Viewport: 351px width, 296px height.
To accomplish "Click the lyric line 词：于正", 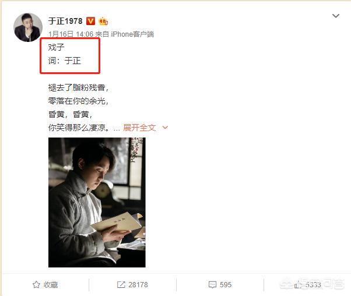I will 65,61.
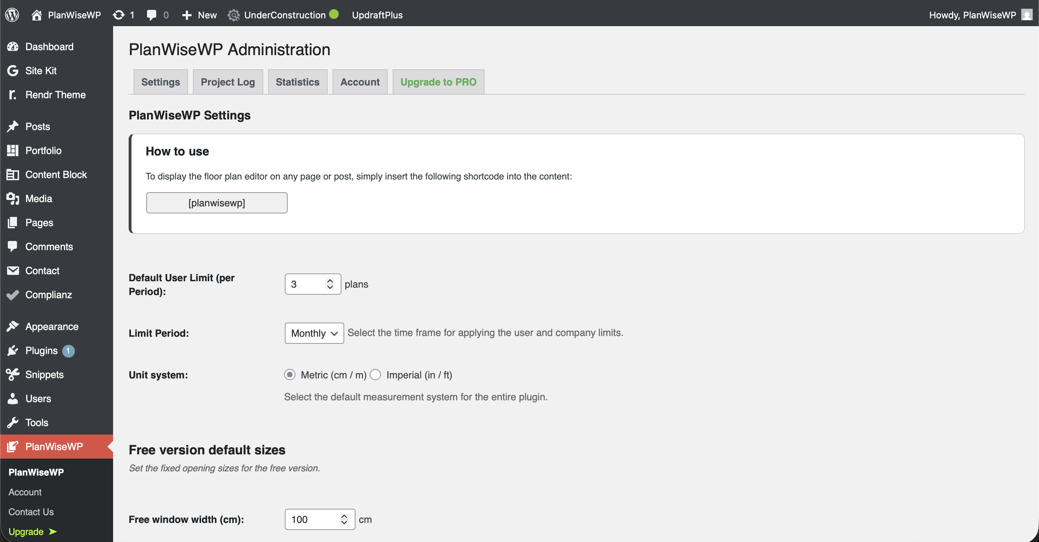Open the Contact Us submenu link
Viewport: 1039px width, 542px height.
[x=31, y=512]
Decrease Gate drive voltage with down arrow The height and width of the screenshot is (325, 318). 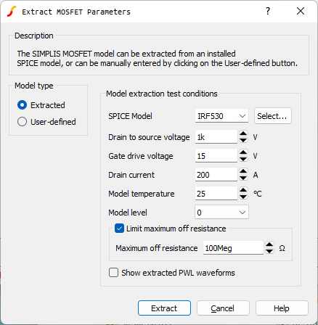click(x=243, y=159)
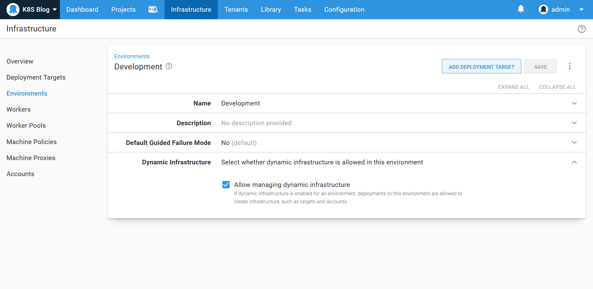Expand the Name section
Viewport: 593px width, 289px height.
[574, 103]
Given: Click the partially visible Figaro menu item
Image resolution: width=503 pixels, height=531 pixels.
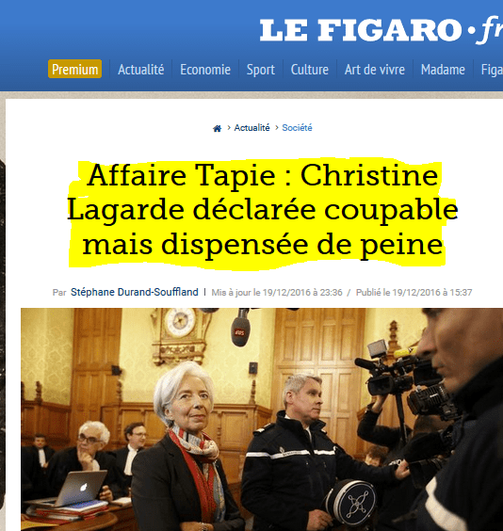Looking at the screenshot, I should [x=492, y=70].
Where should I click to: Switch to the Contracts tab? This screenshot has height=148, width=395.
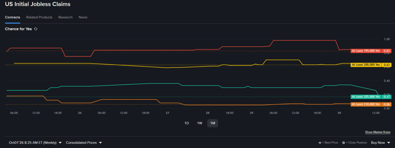click(x=13, y=17)
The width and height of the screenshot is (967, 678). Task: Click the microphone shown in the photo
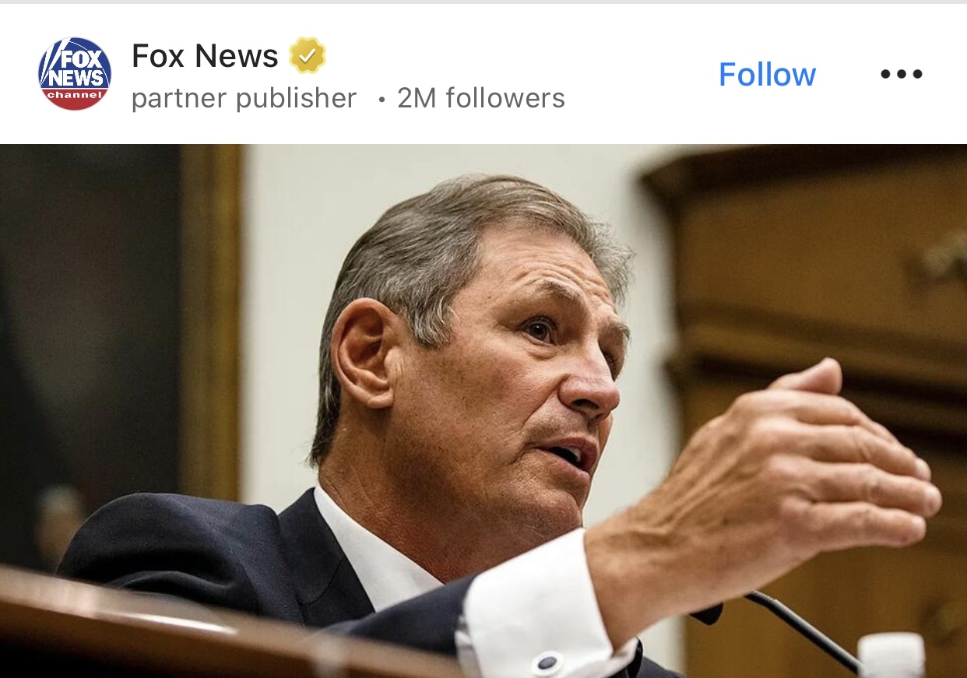pos(802,631)
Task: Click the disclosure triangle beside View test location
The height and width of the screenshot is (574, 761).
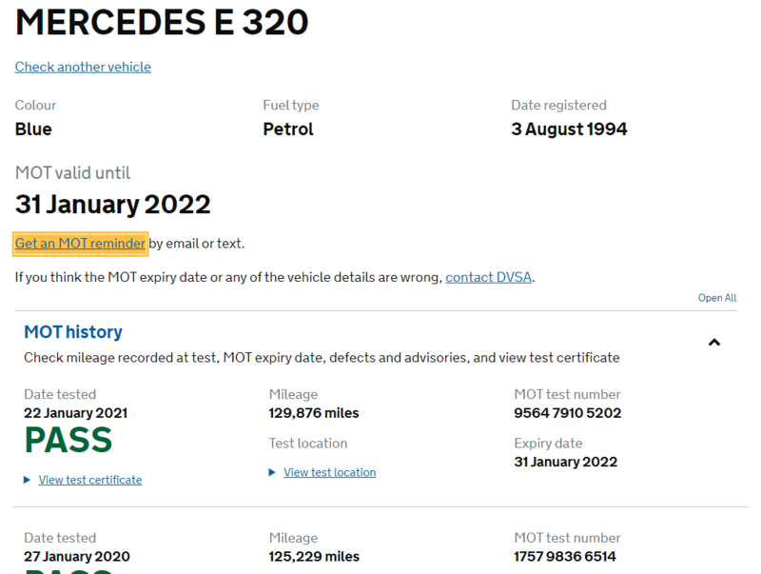Action: point(270,472)
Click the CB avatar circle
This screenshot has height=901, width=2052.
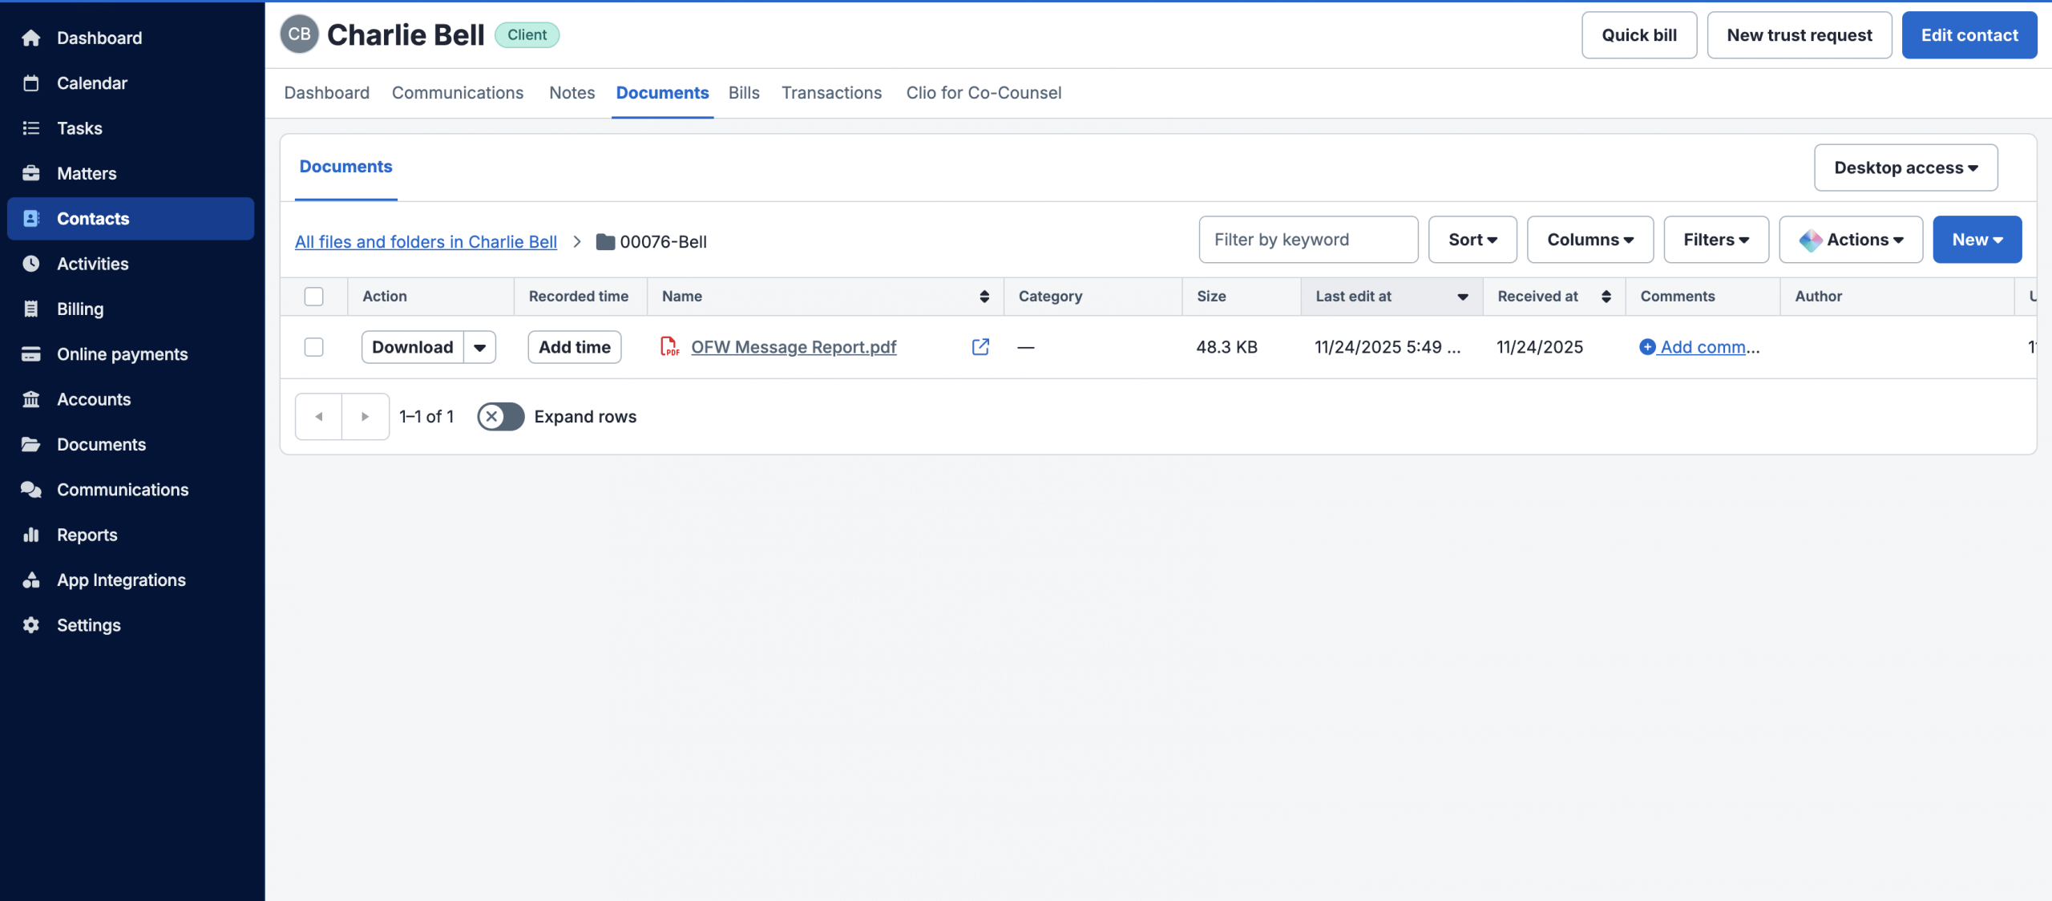299,34
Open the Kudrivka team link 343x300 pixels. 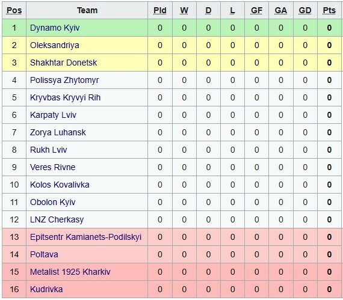tap(46, 290)
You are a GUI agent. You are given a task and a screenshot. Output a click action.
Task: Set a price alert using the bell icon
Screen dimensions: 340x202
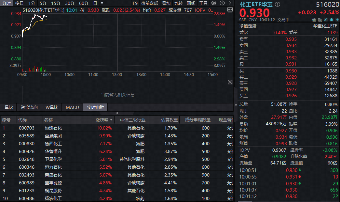coord(331,20)
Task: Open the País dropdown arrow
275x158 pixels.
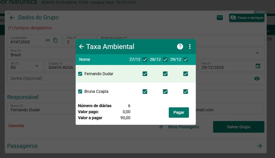Action: [258, 53]
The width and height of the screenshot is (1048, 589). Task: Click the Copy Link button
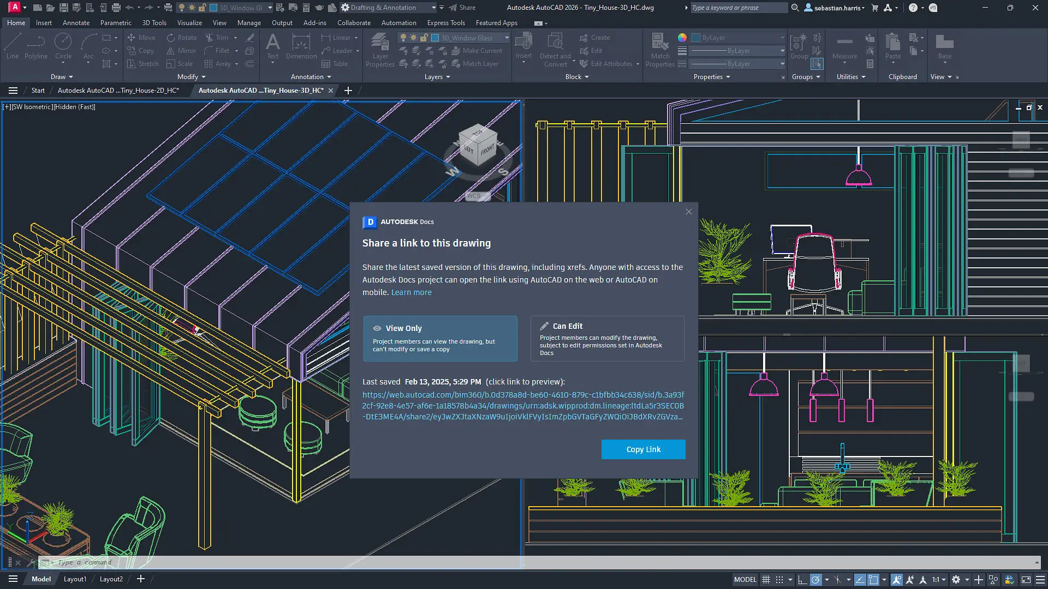click(x=643, y=449)
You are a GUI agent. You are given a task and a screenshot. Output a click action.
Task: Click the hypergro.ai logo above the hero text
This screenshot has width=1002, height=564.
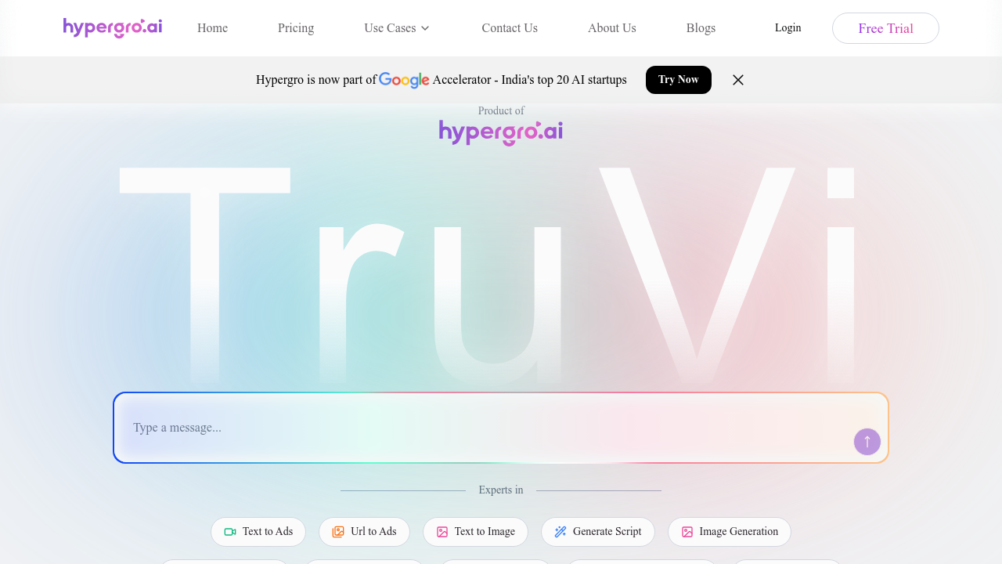(x=500, y=132)
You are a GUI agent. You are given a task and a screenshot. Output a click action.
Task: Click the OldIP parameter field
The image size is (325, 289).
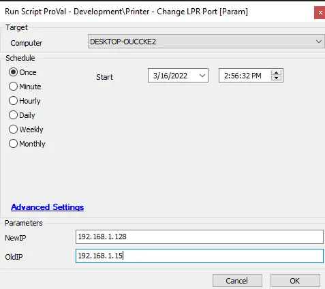200,256
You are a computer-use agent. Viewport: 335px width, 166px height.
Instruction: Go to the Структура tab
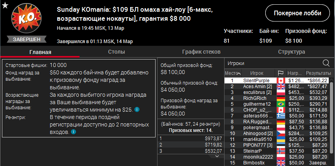pyautogui.click(x=291, y=52)
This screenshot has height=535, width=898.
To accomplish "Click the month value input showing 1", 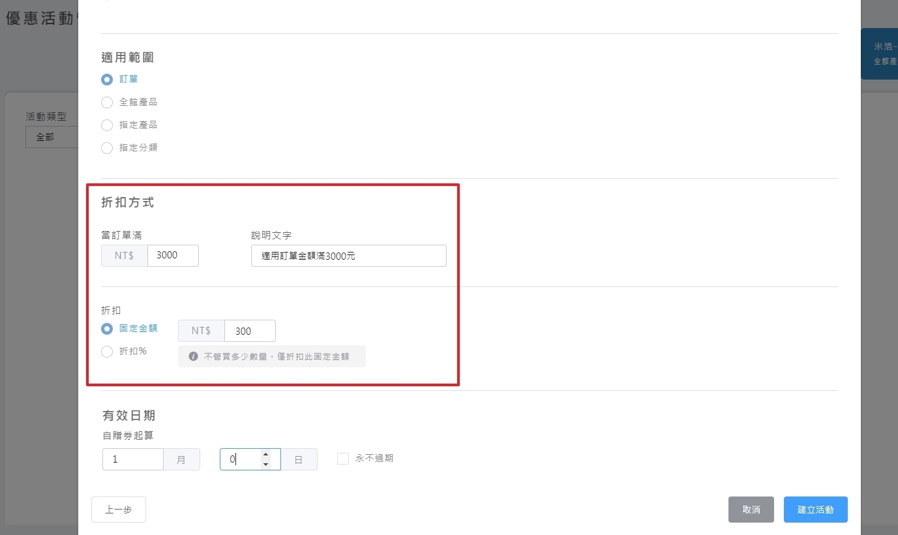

+--

- The task:
Starting with the line that contains "The width and height of the screenshot is (1048, 589)." and going on through the line that contains "click(x=643, y=449)", restate those records word for word, leaving out the pictures.

- Response:
The width and height of the screenshot is (1048, 589). Task: Click the Copy Link button
click(x=643, y=449)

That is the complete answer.